→ LISTING
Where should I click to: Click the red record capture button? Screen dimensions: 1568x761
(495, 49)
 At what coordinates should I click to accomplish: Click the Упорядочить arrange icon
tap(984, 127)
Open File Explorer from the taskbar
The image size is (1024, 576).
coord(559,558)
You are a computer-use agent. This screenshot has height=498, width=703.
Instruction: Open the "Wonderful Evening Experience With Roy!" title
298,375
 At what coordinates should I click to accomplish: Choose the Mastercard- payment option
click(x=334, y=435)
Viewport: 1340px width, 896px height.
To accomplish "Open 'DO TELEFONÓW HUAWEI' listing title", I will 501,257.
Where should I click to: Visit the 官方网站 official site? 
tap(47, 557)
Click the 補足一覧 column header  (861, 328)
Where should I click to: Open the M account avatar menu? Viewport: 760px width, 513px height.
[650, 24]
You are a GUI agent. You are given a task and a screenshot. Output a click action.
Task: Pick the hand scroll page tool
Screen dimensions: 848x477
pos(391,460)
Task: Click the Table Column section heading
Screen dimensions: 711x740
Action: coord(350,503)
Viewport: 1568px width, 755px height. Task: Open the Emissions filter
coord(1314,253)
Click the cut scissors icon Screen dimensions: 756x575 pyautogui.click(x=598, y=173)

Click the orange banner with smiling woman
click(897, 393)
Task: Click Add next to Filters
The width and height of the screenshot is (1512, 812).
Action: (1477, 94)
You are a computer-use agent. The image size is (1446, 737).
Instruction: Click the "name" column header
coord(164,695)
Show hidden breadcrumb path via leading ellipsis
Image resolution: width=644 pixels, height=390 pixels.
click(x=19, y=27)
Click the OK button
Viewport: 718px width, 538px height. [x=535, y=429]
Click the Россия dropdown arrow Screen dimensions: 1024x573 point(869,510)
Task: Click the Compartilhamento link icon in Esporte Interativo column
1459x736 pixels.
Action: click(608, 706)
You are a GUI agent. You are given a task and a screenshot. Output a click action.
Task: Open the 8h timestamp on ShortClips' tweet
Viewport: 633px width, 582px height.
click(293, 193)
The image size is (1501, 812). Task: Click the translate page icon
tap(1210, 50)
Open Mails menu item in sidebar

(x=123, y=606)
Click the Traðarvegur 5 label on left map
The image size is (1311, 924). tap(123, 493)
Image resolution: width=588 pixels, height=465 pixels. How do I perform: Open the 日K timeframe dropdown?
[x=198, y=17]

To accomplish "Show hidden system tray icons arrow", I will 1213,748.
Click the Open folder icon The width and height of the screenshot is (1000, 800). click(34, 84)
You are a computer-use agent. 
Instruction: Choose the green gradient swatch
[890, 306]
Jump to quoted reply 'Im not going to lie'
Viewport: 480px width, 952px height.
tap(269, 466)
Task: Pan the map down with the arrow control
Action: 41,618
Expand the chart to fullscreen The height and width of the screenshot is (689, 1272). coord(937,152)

→ WHAT IS EXPECTED
Could you copy out every one of the rows above, word for word?

→ FULL ANSWER
Where should I click to: Click the red record capture button? Screen dimensions: 1568x761
(495, 49)
 At what coordinates should I click to accomplish: Click the Упорядочить arrange icon
tap(984, 127)
Open File Explorer from the taskbar
The image size is (1024, 576).
coord(559,558)
You are a computer-use agent. This screenshot has height=498, width=703.
Instruction: Open the "Wonderful Evening Experience With Roy!" title
298,375
 At what coordinates should I click to accomplish: Choose the Mastercard- payment option
click(x=334, y=435)
Viewport: 1340px width, 896px height.
To accomplish "Open 'DO TELEFONÓW HUAWEI' listing title", I will 501,257.
Where should I click to: Visit the 官方网站 official site? 
tap(47, 557)
Click the 補足一覧 column header  (861, 328)
Where should I click to: Open the M account avatar menu? Viewport: 760px width, 513px height.
[650, 24]
You are a GUI agent. You are given a task and a screenshot. Output a click action.
Task: Pick the hand scroll page tool
Screen dimensions: 848x477
pos(391,460)
Task: Click the Table Column section heading
Screen dimensions: 711x740
Action: coord(350,503)
Viewport: 1568px width, 755px height. Task: Open the Emissions filter
coord(1314,253)
Click the cut scissors icon Screen dimensions: 756x575 pyautogui.click(x=598, y=173)

Click the orange banner with smiling woman
click(897, 393)
Task: Click Add next to Filters
The width and height of the screenshot is (1512, 812).
Action: (1477, 94)
You are a computer-use agent. The image size is (1446, 737).
Instruction: Click the "name" column header
coord(164,695)
Show hidden breadcrumb path via leading ellipsis
Image resolution: width=644 pixels, height=390 pixels.
click(x=19, y=27)
Click the OK button
Viewport: 718px width, 538px height. [x=535, y=429]
Click the Россия dropdown arrow Screen dimensions: 1024x573 point(869,510)
Task: Click the Compartilhamento link icon in Esporte Interativo column
1459x736 pixels.
Action: click(608, 706)
You are a GUI agent. You are given a task and a screenshot. Output a click action.
Task: Open the 8h timestamp on ShortClips' tweet
Viewport: 633px width, 582px height.
click(293, 193)
The image size is (1501, 812). Task: Click the translate page icon
tap(1210, 50)
Open Mails menu item in sidebar

(x=123, y=606)
Click the Traðarvegur 5 label on left map
The image size is (1311, 924). tap(123, 493)
Image resolution: width=588 pixels, height=465 pixels. How do I perform: Open the 日K timeframe dropdown?
[x=198, y=17]

To accomplish "Show hidden system tray icons arrow", I will 1213,748.
Click the Open folder icon The width and height of the screenshot is (1000, 800). click(34, 84)
You are a computer-use agent. 
Instruction: Choose the green gradient swatch
[890, 306]
Jump to quoted reply 'Im not going to lie'
Viewport: 480px width, 952px height.
tap(269, 466)
Task: Pan the map down with the arrow control
Action: 41,618
Expand the chart to fullscreen The height and width of the screenshot is (689, 1272). coord(937,152)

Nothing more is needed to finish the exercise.